Work order:
Skip all pictures. Set down only the lines starting at the line containing "The width and height of the screenshot is (520, 277)." and running to the end of the listing.

Data provided:
☆ ☆ ☆

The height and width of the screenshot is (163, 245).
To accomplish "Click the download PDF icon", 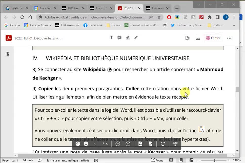I will 198,38.
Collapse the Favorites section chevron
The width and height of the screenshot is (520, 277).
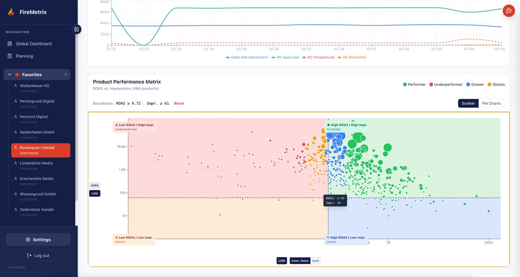click(9, 74)
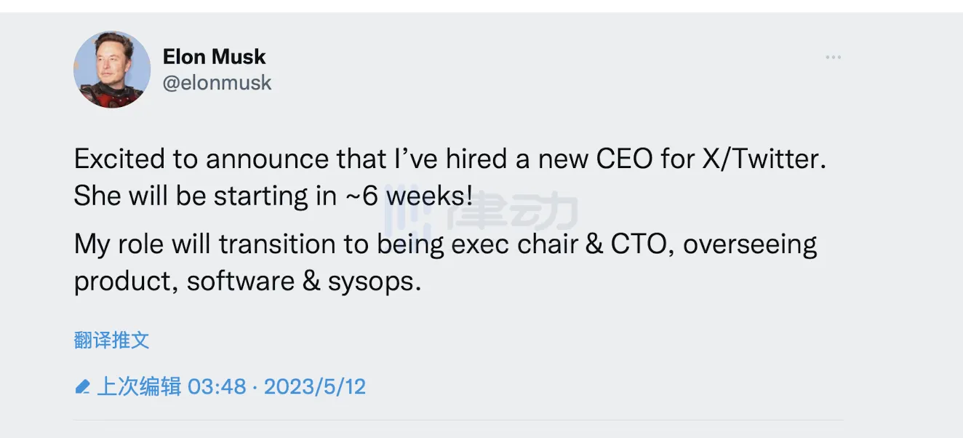Screen dimensions: 963x438
Task: Click the word "overseeing" in tweet
Action: point(750,244)
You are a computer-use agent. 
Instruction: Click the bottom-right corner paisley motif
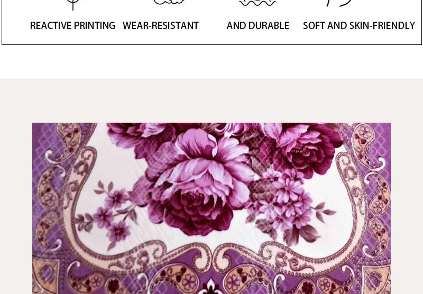[376, 279]

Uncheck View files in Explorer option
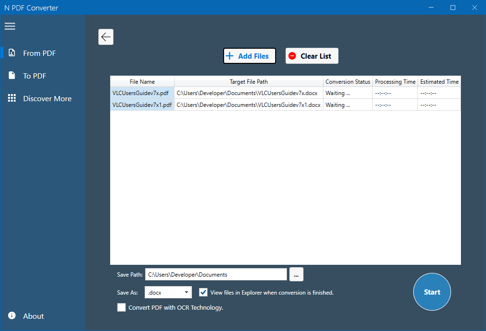tap(203, 292)
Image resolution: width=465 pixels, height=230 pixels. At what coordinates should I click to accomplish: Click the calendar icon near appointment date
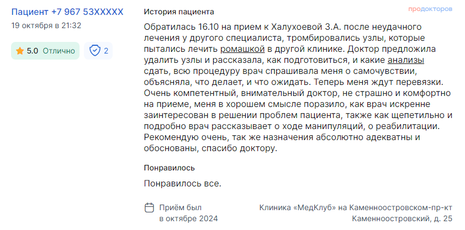(x=149, y=208)
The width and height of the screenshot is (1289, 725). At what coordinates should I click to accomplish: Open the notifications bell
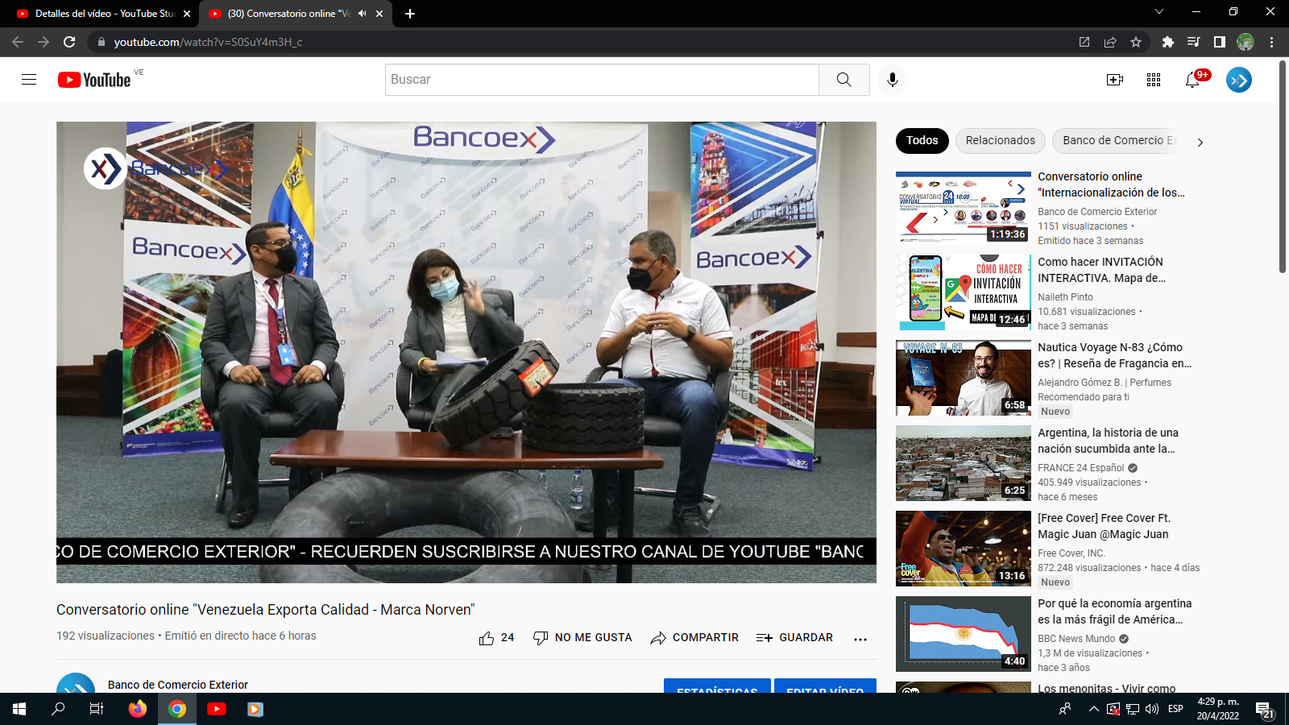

☆ ☆ ☆

Answer below:
The width and height of the screenshot is (520, 277).
click(9, 74)
Screen dimensions: 963x438
Task: Click the word "overseeing" in tweet
Action: point(750,244)
You are a computer-use agent. 
Instruction: Click the bottom-right corner paisley motif
[376, 279]

Uncheck View files in Explorer option
tap(203, 292)
Image resolution: width=465 pixels, height=230 pixels. At what coordinates should I click to accomplish: Click the calendar icon near appointment date
(x=149, y=208)
The width and height of the screenshot is (1289, 725). At what coordinates should I click to accomplish: Open the notifications bell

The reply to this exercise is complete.